J. Schmierer, der 1970 mit Maozitaten, Ruf nach Partei usw. tönte, inzwischen zum Berater im Außenministerium aufgestiegen, will in einer Betrachtung der 68er ihre Internationalität herausstreichen. – OK -. Dabei berichtet er von einem Erlebnis auf einer Baustelle, wohl in Berlin August 61. Es gibt eine Diskussion über Hitler. Dabei stellt sich heraus, „dass der ganze Trupp das hohe Lied auf Hitler sang, außer dem Polier“, dieser Polier aber meint dann, 6 Millionen wären zuwenig gewesen, man hätte noch mehr Juden umbringen müssen.

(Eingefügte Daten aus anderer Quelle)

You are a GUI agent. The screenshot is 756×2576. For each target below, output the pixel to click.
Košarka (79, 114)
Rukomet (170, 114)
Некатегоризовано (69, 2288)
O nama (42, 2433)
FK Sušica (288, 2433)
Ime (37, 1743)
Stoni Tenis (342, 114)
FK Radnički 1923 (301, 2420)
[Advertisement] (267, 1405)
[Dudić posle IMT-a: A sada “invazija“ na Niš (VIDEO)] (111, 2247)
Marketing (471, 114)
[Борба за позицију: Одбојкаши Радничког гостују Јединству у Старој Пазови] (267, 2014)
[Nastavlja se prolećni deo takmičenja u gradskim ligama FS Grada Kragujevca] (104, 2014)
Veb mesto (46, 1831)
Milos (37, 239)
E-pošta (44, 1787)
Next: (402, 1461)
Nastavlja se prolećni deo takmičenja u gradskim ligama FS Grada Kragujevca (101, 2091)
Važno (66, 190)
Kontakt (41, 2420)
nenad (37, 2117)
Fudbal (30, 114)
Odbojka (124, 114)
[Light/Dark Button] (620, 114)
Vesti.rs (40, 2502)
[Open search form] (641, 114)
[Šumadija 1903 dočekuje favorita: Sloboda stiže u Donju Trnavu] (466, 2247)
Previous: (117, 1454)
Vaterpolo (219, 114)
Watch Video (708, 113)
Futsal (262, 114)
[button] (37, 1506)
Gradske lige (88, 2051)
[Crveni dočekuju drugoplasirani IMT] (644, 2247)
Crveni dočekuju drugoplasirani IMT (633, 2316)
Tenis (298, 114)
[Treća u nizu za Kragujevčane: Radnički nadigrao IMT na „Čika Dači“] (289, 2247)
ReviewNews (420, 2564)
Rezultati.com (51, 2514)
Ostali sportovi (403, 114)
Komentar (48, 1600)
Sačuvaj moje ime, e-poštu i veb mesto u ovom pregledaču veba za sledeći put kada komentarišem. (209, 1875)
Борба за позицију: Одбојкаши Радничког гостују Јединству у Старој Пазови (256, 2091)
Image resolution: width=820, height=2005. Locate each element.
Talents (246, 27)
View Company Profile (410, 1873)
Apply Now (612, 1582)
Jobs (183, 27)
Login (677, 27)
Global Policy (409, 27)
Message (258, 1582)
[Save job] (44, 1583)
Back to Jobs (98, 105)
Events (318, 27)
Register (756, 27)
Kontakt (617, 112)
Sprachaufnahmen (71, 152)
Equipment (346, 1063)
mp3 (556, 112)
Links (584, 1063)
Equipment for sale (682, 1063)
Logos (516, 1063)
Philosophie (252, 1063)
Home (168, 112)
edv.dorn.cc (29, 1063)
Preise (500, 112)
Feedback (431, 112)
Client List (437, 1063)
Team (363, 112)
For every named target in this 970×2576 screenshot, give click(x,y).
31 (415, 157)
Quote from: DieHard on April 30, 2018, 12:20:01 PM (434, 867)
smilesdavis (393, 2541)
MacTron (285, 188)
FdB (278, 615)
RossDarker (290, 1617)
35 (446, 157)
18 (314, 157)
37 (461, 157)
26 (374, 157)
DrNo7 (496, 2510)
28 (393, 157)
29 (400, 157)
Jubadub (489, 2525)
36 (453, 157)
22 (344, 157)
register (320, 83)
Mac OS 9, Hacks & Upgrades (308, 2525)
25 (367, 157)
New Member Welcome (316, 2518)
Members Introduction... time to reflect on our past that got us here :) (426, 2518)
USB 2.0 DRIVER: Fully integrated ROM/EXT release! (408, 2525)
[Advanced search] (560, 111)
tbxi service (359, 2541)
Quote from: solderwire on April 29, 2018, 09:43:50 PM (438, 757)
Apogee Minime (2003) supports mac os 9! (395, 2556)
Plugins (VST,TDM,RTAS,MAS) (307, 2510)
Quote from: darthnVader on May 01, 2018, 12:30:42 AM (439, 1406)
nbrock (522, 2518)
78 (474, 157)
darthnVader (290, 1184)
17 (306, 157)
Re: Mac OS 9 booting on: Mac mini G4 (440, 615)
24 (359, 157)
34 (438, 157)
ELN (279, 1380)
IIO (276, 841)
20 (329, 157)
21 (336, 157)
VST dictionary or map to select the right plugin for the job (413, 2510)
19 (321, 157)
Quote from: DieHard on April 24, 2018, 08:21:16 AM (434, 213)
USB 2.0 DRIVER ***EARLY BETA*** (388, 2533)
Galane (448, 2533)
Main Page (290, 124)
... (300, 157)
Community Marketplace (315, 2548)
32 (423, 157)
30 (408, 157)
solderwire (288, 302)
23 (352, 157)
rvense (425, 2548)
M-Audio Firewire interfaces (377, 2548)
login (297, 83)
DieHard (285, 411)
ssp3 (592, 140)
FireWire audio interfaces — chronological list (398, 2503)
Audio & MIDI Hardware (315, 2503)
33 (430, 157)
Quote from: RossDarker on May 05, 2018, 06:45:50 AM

Die Geschichte hat mehrere Seiten.
Zuerst verweist Schmierer auf Erfahrungen mit der realen Arbeiterklasse. Er unterstreicht damit, so wie ich in diesem Blog, die Bedeutung seiner Aussagen.
Dann aber beschreibt er ein moralisches Defizit der Arbeiter. Es hat aber zwei Aspekte: Einerseits ist es real, andererseits dient es als Rechtfertigung für die Herrschaft der sich über sie stellenden Mittelklasse. Sie schafft sich dadurch die moralische Hoheit und Überlegenheit in Medien, als Pfarrer, Lehrer etc, aber auch in linken leninistischen Parteien und Ideologien von Lukacs bis Mao.
Der Faschismus war keine Sache einer bestimmten Schicht oder Klasse, hatte aber einen signifikanten Mittelstandsbauch. Nach der Niederlage wurde reingewaschen. Hitler wurde zum Proleten erklärt und der Philosemitismus zur Eintrittskarte in die reformierte bürgerliche Gesellschaft, die von Hitler abrückte und sich den Siegern anschloss. Die neue politische Form, sich seine Privilegien zu sichern, war jetzt die parlamentarische Demokratie.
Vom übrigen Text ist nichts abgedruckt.